Lucy Diamond is the housemistress’ daughter at a fancy English prep school; she’s 16, practical, and a sort of charity case at Wickenden, which is full of the daughters of the rich and famous. When foul-mouthed, wild Lady Sarah Anwoth arrives fresh from being expelled by the nuns at the convent down the way, Lucy is assigned to be a good influence. Of course, she’s instead drawn into Sarah’s wicked ways (drinking vodka from a mouthwash bottle, sneaking away to London) and, eventually, her corrupt, fascinating family. Lucy’s introduction to the British aristocracy during a school break is marked by her own intelligent insight, even as the splendor and debauchery of the Gatehouses and their vast Scottish estate draws her in. On the way north for the first time, she observes, “During that journey I had the strangest feeling of being aware of my life for the first time, as if from being merely alive I had at last begun to live.” Other characters are also smartly drawn; Sarah’s mother, the Countess, is a pathetic drunk, and her father, the Earl, is a charming tyrant with a penchant for underage girls (or “totties”), including his own daughter and Lucy herself. The sexual abuse and the Earl’s sordid affairs are thankfully treated less salaciously and more psychologically, as is the murder that provides the turning point of the story.

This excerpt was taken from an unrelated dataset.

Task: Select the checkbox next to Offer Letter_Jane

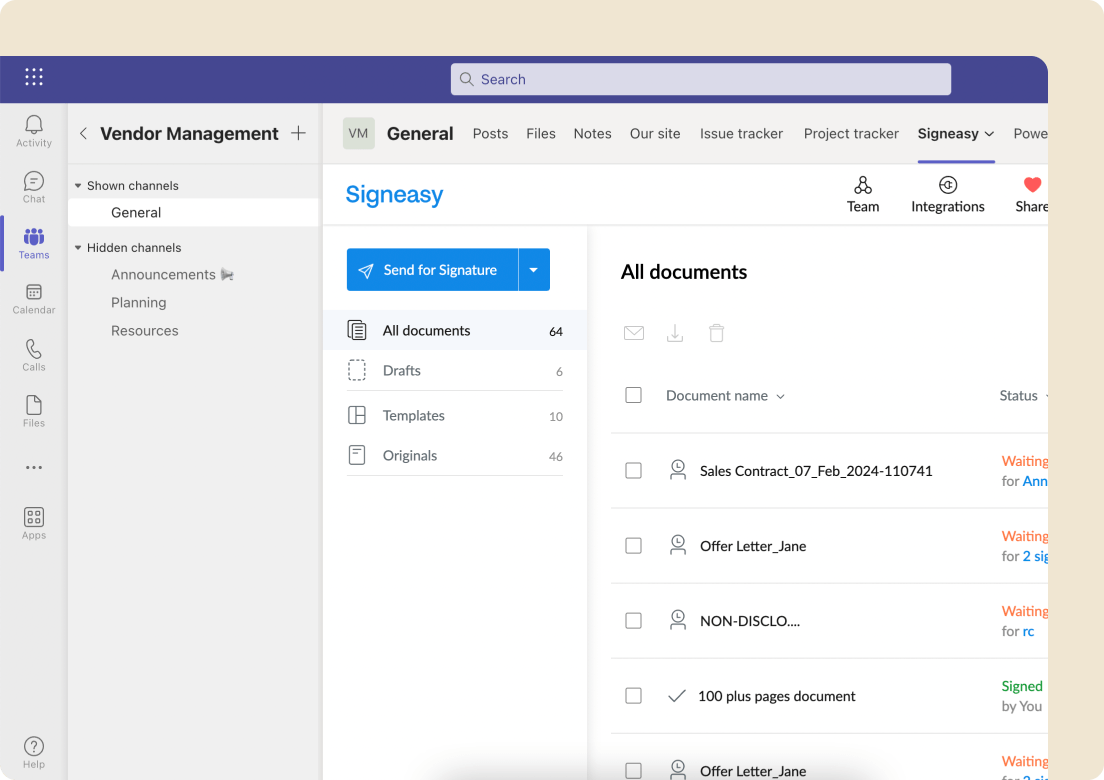Action: [x=633, y=546]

Unfortunately, both sensitive writing and vivid descriptions of sumptuous surroundings and interesting peripheral characters go missing in the second half of the book. Twenty years later, Lucy is an adult and the murder investigation is reopened; we are hurried through her guilt, sometimes redundant plot points, and an affair she strikes up that we’d dearly like to know more about. At the end, the author resorts to journal form, which seems sorely out of place and is not particularly well done. Worth reading for its fine beginning, Other People’s Rules sadly ends up dull and anticlimactic.